Friday, 17 October 2008

Not particularly mellow fruitfulness.


The world is in a very bad way. Proof? OK. Waitrose, the Glamorous Supermarket, has a new advert out. Carefully lit portrait shots of humps of bloody meat turning into Sunday roasts, fireplaces and hot pototoes, squally rain and cosy kitchen sponge cake makers… the famous Mersey side poet Roger McGough pottles on about seasons of mellow fruitfulness..only the riff, that sweet music mandolining and wheeling in the background is the Stranglers ‘Golden Brown’ which I believe is a sonnet to heroin.

Hmmm.. What pray is the subliminal marketing message in that one then, mate?

DON’T’ ask about the BLOODY job!!! Still haven’t heard. However to distract myself I did overtime at CAB and I was given a box of Ferrero Rocher chocolates by two Lithuanians hoping to set themselves up in the burger business. It’s a long story, all legal and life is sometimes most marvellous when we least expect.

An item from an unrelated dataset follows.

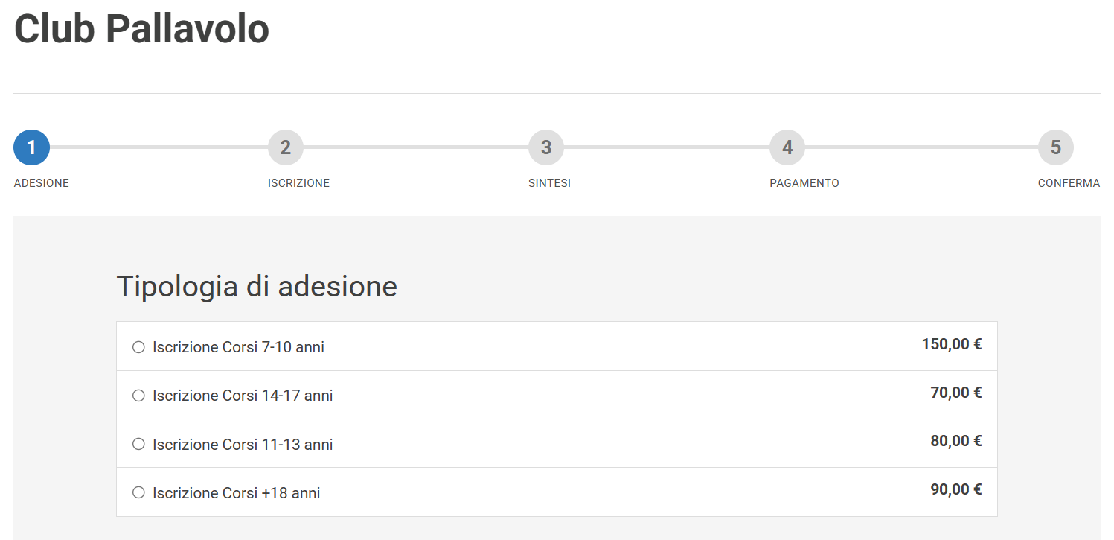
Task: Open step 4 circle
Action: [787, 147]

Have a good weekend y’all! And just so that The Man cannot steal the sumptuous, extraordinarily beautiful poetry of John Keats to sell battery farmed chicken and spotted dick (tis a pudding..honestly ed) here is ‘To Autumn’ for you to enjoy in Technicolor (that’s TechnicolOR to you New York cuz) In the second verse Keats too turns to poppies... perhaps some poor media executive at Watirose was actually being clever?! Nahh..surely not...

John Keats: To Autumn

Season of mists and mellow fruitfulness,


Close bosom-friend of the maturing sun;

Conspiring with him how to load and bless


With fruit the vines that round the thatch-eves run;
To bend with apples the moss'd cottage-trees,

And fill all fruit with ripeness to the core;
To swell the gourd, and plump the hazel shells
With a sweet kernel; to set budding more,

And still more, later flowers for the bees,

Until they think warm days will never cease,
For Summer has o'er-brimm'd their clammy cells.

II
Who hath not seen thee oft amid thy store?
Sometimes whoever seeks abroad may find

Thee sitting careless on a granary floor,

Thy hair soft-lifted by the winnowing wind;

Or on a half-reap'd furrow sound asleep,

Drows'd with the fume of poppies, while thy hook

Spares the next swath and all its twined flowers:

And sometimes like a gleaner thou dost keep

Steady thy laden head across a brook;

Or by a cyder-press, with patient look,

Thou watchest the last oozings hours by hours.

III
Where are the songs of Spring?

Ay, where are they? Think not of them, thou hast thy music too,

-While barred clouds bloom the soft-dying day,

And touch the stubble plains with rosy hue;
Then in a wailful choir the small gnats mourn

Among the river sallows, borne aloft

Or sinking as the light wind lives or dies;

And full-grown lambs loud bleat from hilly bourn;
Hedge-crickets sing; and now with treble soft

The red-breast whistles from a garden-croft;

And gathering swallows twitter in the skies.

3 comments:

Kriti said...

Omg I *love* that poem! Read it in school the first time, but I never could get over the images it creates in my head :) And of course, your pictures are great too, as usual :)

Kriti said...

*blogrolled*
:)

Chimera said...

Why thank you Wild Iris and likewise!